Indirect investment market: Jones Lang LaSalle market commentary

UK market overview

The Jones Lang LaSalle Balanced Fund Index rose 0.51% last month, compared with 0.34% in April, writes Julian Schiller. The index is up 1.83% since the start of the year and 4% up over the past 12 months. Taking into account secondary market pricing, the 12-month return falls to just 2.64%.

Balanced funds

There has been a notable rise in secondary market demand over the month for the more sought-after balanced funds, which has pushed up pricing. This seems to have been spurred by investors’ reluctance to subscribe for new equity, but to seek more attractive secondary market pricing instead. There was buying interest in funds including BlackRock, Hermes, Threadneedle PUT and Lothbury at small discounts to their offer prices (i.e. premiums to net asset value). Prices are also being pushed closer to NAV because fund managers are managing redemption requests in a timely manner. Therefore, even secondary market deals for less sought-after funds are occurring at around NAV. In all cases, to our knowledge, pricing is above the funds’ bid price.

Retail funds

Demand for core retail exposure remains healthy, with a narrowing of discounts across all the frequently traded retail warehouse and shopping centre funds. Shopping centre fund trading has risen, with several trades being agreed and/or settled in Standard Life Shopping Centres, Lend Lease Retail Partnership, Henderson Shopping Centres and Grosvenor Shopping Centres.

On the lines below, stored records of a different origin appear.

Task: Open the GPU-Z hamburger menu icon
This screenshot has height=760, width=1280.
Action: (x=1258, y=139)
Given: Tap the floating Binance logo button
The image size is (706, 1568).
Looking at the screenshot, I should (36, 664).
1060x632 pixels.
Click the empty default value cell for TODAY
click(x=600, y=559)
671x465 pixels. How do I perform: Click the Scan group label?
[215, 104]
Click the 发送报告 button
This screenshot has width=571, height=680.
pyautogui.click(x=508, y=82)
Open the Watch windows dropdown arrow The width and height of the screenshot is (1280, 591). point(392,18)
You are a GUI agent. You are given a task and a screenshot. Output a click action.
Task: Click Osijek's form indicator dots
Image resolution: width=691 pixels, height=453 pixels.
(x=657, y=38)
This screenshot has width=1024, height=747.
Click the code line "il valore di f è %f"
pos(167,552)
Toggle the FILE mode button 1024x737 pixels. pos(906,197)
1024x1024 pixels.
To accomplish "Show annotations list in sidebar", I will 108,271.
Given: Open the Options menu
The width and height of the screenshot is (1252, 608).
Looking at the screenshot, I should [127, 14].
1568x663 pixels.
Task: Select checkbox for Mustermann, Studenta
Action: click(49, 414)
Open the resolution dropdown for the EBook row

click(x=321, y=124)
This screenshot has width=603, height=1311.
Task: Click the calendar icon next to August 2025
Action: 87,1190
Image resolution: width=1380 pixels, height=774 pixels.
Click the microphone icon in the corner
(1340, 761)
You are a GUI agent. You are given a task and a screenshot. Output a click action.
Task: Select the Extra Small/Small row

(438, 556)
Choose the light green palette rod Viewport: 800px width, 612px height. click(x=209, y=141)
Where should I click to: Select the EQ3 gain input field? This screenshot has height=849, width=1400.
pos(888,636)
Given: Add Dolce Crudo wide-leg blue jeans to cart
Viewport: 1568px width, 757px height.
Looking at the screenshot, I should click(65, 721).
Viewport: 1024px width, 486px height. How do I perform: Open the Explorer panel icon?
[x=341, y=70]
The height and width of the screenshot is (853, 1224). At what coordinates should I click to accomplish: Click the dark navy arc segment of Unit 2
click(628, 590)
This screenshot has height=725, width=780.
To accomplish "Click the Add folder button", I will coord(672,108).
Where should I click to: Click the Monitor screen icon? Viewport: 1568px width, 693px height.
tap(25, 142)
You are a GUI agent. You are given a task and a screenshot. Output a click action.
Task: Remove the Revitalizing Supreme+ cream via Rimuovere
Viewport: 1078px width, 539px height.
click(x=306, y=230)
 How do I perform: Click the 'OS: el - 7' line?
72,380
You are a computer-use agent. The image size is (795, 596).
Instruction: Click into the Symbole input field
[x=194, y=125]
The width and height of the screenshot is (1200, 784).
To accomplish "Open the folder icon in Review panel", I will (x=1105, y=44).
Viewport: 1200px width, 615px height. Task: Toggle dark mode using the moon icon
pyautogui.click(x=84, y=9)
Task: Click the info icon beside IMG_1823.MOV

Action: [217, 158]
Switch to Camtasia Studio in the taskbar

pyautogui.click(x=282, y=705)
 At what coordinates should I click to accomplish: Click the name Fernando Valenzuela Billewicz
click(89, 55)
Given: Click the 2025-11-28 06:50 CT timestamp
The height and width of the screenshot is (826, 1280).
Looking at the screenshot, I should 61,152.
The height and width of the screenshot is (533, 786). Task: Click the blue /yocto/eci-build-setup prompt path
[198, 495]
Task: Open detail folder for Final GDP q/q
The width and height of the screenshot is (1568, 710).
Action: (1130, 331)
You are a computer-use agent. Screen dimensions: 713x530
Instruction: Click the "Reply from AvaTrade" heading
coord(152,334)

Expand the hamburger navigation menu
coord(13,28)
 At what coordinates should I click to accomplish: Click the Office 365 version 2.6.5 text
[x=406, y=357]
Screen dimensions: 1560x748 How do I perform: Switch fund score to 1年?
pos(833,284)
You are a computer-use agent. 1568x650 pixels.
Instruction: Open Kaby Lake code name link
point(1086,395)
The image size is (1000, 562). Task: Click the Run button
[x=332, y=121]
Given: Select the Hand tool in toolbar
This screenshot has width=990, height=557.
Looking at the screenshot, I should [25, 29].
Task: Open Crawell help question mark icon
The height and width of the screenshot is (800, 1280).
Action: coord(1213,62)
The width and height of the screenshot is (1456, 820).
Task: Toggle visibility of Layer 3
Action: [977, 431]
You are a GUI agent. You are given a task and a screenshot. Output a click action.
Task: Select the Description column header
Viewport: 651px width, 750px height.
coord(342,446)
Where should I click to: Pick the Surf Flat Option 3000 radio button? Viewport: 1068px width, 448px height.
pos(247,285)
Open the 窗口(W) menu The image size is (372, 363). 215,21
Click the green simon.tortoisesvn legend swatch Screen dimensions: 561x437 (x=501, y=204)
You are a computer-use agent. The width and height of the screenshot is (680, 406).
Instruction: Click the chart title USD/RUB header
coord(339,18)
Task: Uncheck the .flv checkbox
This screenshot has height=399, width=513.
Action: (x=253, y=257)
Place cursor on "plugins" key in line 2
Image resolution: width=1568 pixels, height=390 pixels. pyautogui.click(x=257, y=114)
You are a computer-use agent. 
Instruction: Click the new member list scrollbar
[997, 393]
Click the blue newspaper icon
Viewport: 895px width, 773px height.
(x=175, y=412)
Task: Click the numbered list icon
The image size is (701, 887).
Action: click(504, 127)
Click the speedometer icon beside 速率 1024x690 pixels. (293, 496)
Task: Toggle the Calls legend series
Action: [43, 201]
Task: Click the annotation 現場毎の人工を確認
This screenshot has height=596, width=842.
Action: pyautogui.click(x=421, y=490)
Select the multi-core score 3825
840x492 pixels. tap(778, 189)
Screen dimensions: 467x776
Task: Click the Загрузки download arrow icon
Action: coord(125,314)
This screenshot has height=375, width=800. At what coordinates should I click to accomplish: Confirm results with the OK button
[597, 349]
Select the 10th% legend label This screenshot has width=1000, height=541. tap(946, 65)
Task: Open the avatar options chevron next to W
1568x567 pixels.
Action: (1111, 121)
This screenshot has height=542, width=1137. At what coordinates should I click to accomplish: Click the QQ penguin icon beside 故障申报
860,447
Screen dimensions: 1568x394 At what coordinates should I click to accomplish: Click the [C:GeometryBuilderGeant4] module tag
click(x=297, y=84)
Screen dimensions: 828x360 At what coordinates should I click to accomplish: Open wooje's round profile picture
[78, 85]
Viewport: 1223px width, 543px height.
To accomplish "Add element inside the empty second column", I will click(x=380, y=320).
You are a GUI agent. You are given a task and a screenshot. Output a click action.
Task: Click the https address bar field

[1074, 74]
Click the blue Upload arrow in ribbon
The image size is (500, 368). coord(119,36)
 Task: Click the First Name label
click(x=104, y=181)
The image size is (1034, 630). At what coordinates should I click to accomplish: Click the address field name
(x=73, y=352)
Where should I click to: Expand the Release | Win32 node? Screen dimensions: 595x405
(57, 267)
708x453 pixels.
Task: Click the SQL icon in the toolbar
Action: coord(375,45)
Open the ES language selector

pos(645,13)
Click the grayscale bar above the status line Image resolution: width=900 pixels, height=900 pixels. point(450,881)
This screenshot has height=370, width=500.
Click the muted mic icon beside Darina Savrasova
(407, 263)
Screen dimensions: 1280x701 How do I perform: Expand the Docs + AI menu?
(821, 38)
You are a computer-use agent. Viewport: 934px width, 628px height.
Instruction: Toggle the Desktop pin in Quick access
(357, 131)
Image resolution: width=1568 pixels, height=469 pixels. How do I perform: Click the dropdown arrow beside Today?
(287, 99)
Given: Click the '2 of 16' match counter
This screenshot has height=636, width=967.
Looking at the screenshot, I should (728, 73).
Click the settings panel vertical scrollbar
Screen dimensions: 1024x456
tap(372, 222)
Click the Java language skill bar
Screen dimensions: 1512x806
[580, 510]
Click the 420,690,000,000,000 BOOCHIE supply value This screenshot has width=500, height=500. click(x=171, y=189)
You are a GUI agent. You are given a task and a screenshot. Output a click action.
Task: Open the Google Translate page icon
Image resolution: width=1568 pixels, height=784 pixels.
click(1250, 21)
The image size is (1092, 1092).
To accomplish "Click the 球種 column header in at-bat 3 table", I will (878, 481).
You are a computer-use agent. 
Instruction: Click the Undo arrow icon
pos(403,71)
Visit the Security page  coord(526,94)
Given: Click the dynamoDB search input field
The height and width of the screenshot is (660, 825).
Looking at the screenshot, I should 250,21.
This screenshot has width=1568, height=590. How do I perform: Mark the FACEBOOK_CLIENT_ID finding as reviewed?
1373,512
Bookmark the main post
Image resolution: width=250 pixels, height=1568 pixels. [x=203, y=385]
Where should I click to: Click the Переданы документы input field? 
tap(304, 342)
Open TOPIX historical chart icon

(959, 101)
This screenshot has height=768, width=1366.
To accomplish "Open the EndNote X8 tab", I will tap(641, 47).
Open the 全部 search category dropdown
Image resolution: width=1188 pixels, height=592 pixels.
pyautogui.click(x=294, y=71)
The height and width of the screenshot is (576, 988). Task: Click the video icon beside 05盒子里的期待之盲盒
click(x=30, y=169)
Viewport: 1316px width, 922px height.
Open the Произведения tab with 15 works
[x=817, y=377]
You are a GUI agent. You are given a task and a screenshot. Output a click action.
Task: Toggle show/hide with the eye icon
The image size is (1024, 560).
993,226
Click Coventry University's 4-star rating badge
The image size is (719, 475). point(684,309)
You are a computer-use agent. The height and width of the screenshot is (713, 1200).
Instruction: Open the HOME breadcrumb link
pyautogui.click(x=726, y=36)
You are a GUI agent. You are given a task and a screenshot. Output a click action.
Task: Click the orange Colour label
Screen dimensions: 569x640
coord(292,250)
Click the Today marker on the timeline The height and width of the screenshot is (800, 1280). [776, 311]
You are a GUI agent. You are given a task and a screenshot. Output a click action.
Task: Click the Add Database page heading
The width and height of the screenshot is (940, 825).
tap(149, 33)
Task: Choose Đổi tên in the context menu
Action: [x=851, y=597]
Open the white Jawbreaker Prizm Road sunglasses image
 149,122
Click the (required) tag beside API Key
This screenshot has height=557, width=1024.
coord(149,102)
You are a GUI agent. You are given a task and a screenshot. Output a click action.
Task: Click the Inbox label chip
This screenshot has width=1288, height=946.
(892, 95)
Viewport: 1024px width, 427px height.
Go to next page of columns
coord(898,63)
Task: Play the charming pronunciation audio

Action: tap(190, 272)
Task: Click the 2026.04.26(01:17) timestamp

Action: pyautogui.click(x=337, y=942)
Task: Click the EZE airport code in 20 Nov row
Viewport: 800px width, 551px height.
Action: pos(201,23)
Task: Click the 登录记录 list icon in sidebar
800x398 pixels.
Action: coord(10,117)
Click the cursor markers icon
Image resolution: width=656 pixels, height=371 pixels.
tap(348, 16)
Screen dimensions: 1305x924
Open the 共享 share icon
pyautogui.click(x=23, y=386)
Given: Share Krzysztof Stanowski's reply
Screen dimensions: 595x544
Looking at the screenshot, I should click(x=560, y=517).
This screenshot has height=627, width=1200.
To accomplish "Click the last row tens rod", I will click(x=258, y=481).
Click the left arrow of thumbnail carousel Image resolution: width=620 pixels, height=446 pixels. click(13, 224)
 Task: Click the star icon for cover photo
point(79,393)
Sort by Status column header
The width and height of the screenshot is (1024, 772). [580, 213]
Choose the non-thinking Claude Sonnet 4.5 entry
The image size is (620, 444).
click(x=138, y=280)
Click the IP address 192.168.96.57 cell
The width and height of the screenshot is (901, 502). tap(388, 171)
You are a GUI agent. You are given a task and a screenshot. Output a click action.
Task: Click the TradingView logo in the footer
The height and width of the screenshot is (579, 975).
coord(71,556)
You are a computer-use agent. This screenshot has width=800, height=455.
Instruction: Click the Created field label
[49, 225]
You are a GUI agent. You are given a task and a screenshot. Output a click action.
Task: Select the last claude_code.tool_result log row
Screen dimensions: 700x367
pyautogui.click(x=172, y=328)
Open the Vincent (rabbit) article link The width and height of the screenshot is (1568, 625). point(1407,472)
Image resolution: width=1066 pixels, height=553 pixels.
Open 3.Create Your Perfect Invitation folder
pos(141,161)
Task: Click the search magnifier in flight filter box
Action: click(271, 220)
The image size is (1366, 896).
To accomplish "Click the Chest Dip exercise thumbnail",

In several cases, the trade sizes have been around £10m, and in some cases above £50m There has also been more trading in the three bellwether retail warehouse funds in  the past month. Portfolio rebalancing and higher allocations to the sector have helped push discounts to NAV down to single digits, in some cases halving in a month. Buyers of Standard Life Retail Parks, Henderson Retail Warehouse Fund and Hercules Unit Trust are willing to trade at discounts of around 2-5%. These trends suggest that the over-correction of retail warehouse pricing has now been reversed, and is now more in line with other sectors.

Office funds

Central London funds are still at the forefront of many UK focused investors’ requirements. Premiums have improved slightly since last month, with bids of around 1-3% common for WelPUT and Henderson Central London Office Fund (HCLOF). As is often the case in this market, vendors are reluctant to sell a holding they expect to outperform the market, causing something of an impasse. Activity for regional office funds remains practically non-existent. Primary capital raisings for both WelPUT and Henderson’s CLOF 2 continue to be of interest to equity sources, but the cost of subscription is still an entry barrier for many.

Industrial funds

There have been some deals in IPIF and Falcon at modest NAV discounts of around 2-5%, but volumes are low. Investors rebalancing their portfolios have been the common source of equity, with few new investors seeking industrial exposure. There is some interest in Ashtenne and AIPUT, but few deals to provide solid pricing evidence.